**WHAT IS EXPECTED**
Copy the entire listing below, reproducing every line without any change.

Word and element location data
○ ○ ○ ○ ○

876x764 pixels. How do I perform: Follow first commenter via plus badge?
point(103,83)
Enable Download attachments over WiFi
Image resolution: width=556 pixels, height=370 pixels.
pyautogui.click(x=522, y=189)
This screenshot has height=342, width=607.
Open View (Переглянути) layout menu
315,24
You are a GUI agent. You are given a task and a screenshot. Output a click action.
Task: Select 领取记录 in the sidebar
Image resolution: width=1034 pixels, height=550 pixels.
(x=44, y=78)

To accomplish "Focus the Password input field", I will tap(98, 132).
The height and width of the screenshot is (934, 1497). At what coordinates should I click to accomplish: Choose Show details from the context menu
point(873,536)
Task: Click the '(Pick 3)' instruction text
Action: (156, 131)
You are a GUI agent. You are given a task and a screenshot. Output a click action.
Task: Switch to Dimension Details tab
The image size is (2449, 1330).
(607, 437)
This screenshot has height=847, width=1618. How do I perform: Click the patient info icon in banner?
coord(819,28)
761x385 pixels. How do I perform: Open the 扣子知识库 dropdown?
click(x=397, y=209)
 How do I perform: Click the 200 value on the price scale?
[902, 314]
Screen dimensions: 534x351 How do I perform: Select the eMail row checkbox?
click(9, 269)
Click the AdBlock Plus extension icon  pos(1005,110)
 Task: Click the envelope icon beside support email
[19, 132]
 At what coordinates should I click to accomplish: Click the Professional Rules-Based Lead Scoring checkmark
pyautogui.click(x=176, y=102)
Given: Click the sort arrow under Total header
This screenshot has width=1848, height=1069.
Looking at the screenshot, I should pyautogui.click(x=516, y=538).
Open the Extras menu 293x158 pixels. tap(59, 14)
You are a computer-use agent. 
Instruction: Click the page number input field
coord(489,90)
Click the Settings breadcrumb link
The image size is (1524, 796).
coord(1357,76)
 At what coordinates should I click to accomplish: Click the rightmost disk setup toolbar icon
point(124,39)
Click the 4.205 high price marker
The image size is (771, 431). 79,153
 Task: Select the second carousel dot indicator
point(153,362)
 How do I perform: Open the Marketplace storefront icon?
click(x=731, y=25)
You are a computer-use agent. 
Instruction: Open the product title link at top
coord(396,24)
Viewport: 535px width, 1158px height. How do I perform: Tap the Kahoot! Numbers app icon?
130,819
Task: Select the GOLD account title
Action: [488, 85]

○ ○ ○ ○ ○

**PROBLEM SOLUTION**
876x764 pixels. How do I perform: Follow first commenter via plus badge?
point(103,83)
Enable Download attachments over WiFi
Image resolution: width=556 pixels, height=370 pixels.
pyautogui.click(x=522, y=189)
This screenshot has height=342, width=607.
Open View (Переглянути) layout menu
315,24
You are a GUI agent. You are given a task and a screenshot. Output a click action.
Task: Select 领取记录 in the sidebar
Image resolution: width=1034 pixels, height=550 pixels.
(x=44, y=78)

To accomplish "Focus the Password input field", I will tap(98, 132).
The height and width of the screenshot is (934, 1497). At what coordinates should I click to accomplish: Choose Show details from the context menu
point(873,536)
Task: Click the '(Pick 3)' instruction text
Action: (156, 131)
You are a GUI agent. You are given a task and a screenshot. Output a click action.
Task: Switch to Dimension Details tab
The image size is (2449, 1330).
(607, 437)
This screenshot has height=847, width=1618. How do I perform: Click the patient info icon in banner?
coord(819,28)
761x385 pixels. How do I perform: Open the 扣子知识库 dropdown?
click(x=397, y=209)
 How do I perform: Click the 200 value on the price scale?
[902, 314]
Screen dimensions: 534x351 How do I perform: Select the eMail row checkbox?
click(9, 269)
Click the AdBlock Plus extension icon  pos(1005,110)
 Task: Click the envelope icon beside support email
[19, 132]
 At what coordinates should I click to accomplish: Click the Professional Rules-Based Lead Scoring checkmark
pyautogui.click(x=176, y=102)
Given: Click the sort arrow under Total header
This screenshot has width=1848, height=1069.
Looking at the screenshot, I should pyautogui.click(x=516, y=538).
Open the Extras menu 293x158 pixels. tap(59, 14)
You are a computer-use agent. 
Instruction: Click the page number input field
coord(489,90)
Click the Settings breadcrumb link
The image size is (1524, 796).
coord(1357,76)
 At what coordinates should I click to accomplish: Click the rightmost disk setup toolbar icon
point(124,39)
Click the 4.205 high price marker
The image size is (771, 431). 79,153
 Task: Select the second carousel dot indicator
point(153,362)
 How do I perform: Open the Marketplace storefront icon?
click(x=731, y=25)
You are a computer-use agent. 
Instruction: Open the product title link at top
coord(396,24)
Viewport: 535px width, 1158px height. How do I perform: Tap the Kahoot! Numbers app icon?
130,819
Task: Select the GOLD account title
Action: [488, 85]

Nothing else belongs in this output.